◆ **Source material**:
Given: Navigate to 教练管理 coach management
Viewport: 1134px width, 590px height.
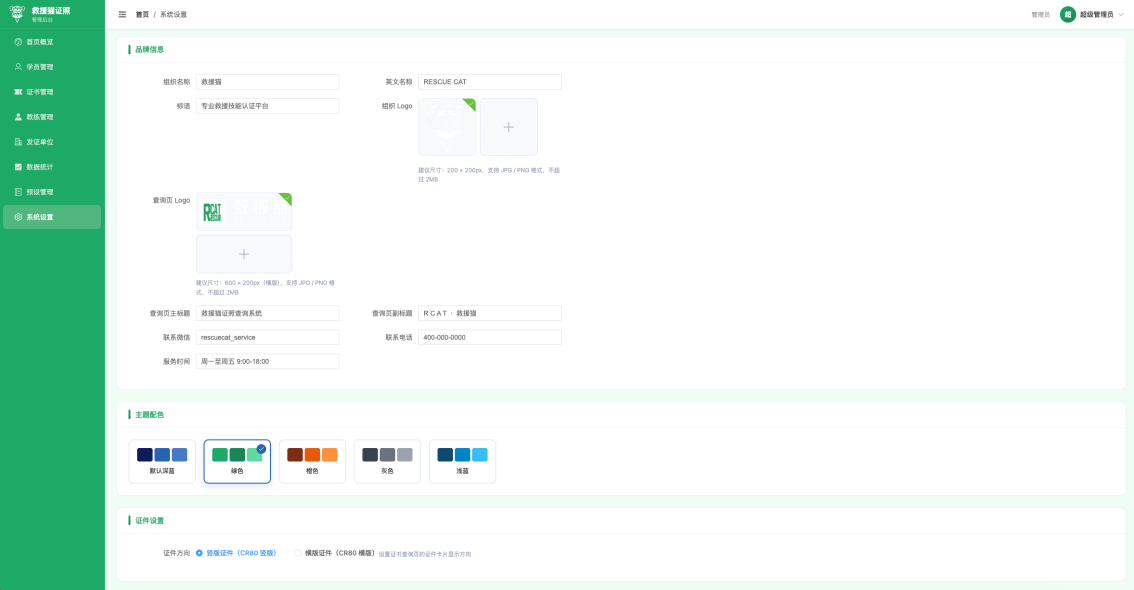Looking at the screenshot, I should click(x=40, y=117).
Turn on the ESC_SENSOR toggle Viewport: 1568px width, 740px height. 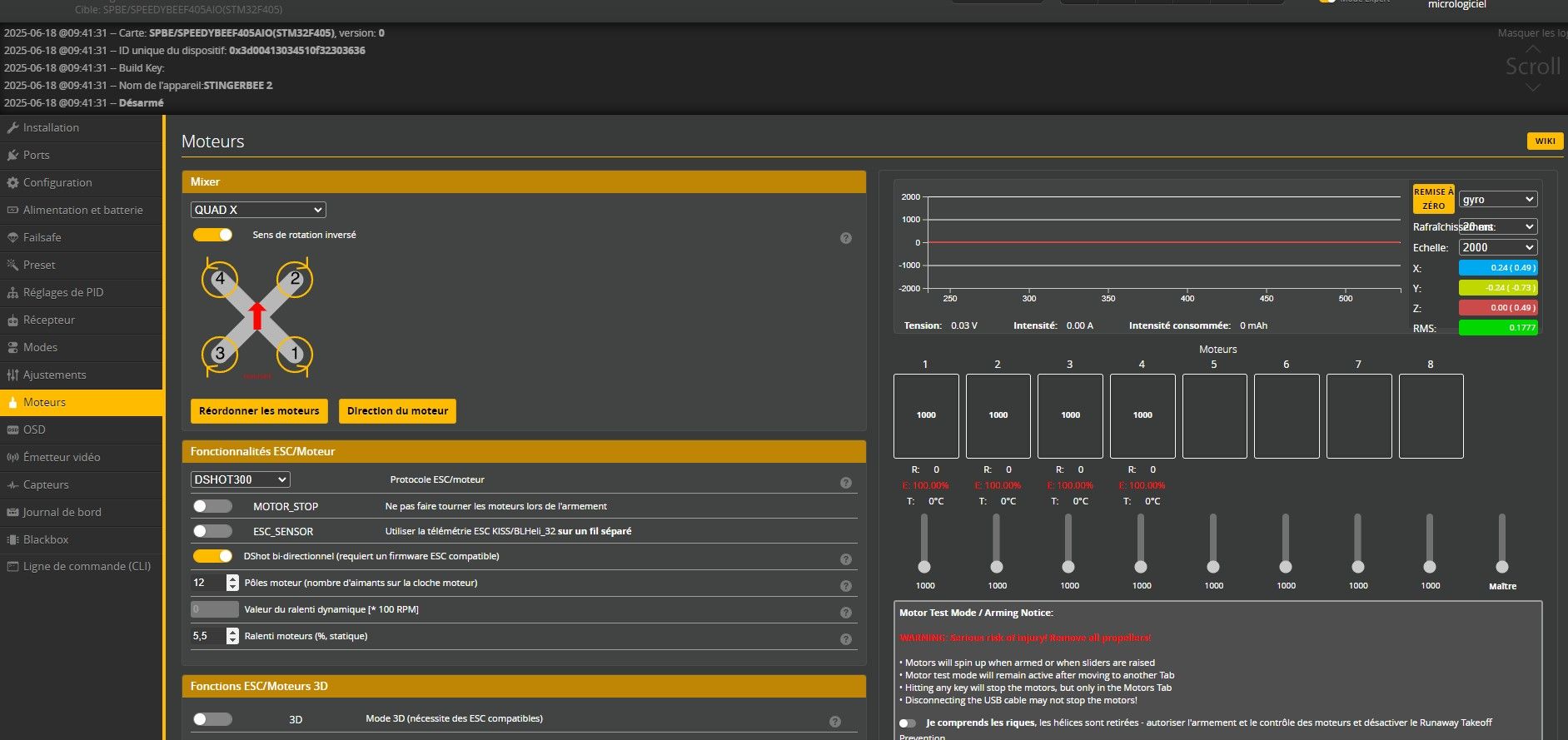tap(213, 531)
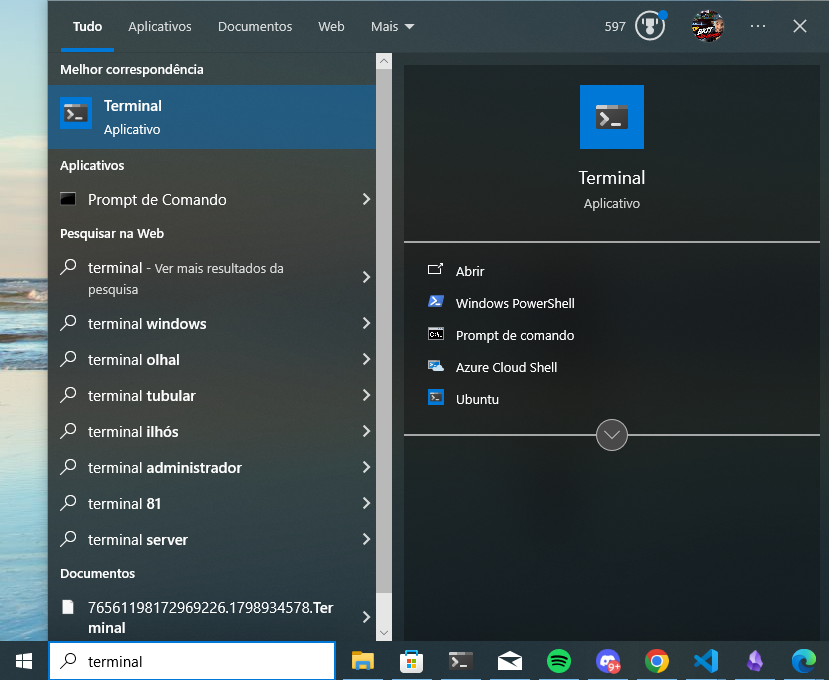Open Microsoft Store from the taskbar
The image size is (829, 680).
[411, 661]
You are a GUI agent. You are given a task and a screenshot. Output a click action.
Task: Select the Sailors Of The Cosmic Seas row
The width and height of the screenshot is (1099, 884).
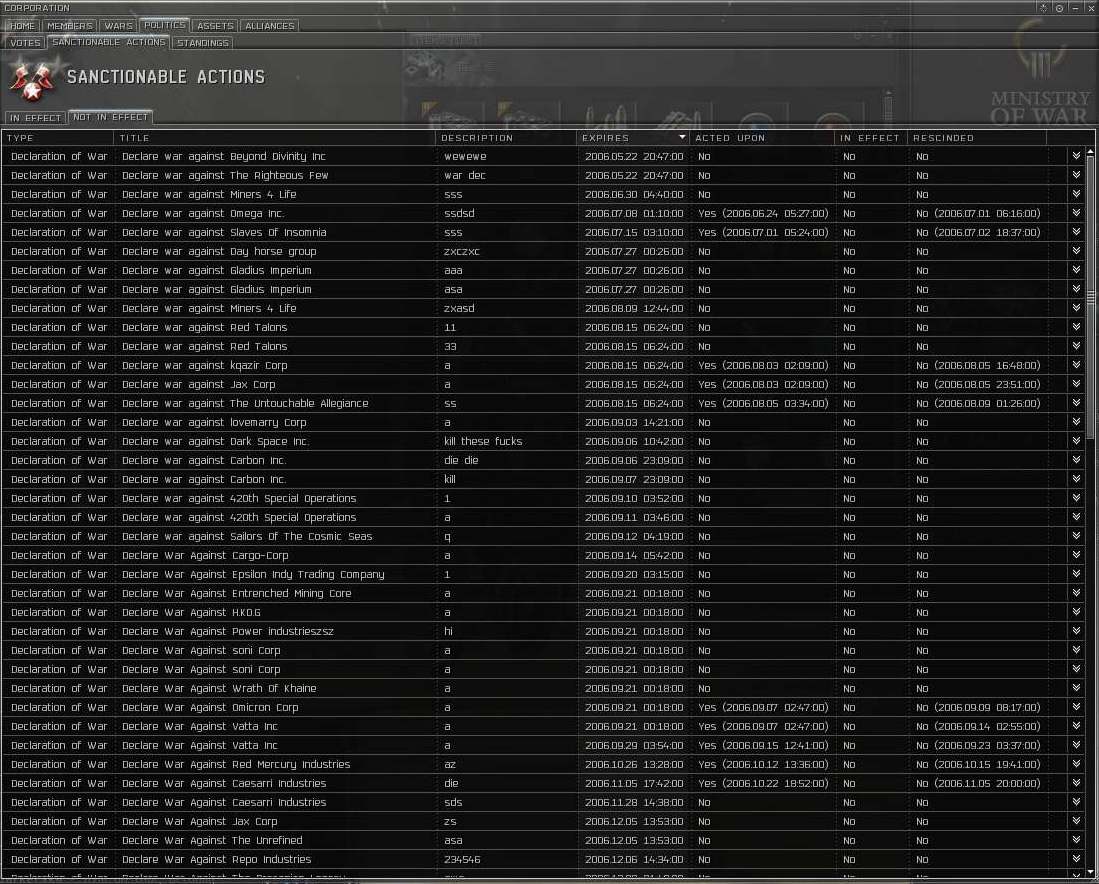coord(300,537)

◆ **Required work**:
Omitting all pictures, retype exactly the lines from the line containing "The width and" down to the last line above, both ends included.

◆ **Written answer**:
The width and height of the screenshot is (1099, 884).
coord(300,537)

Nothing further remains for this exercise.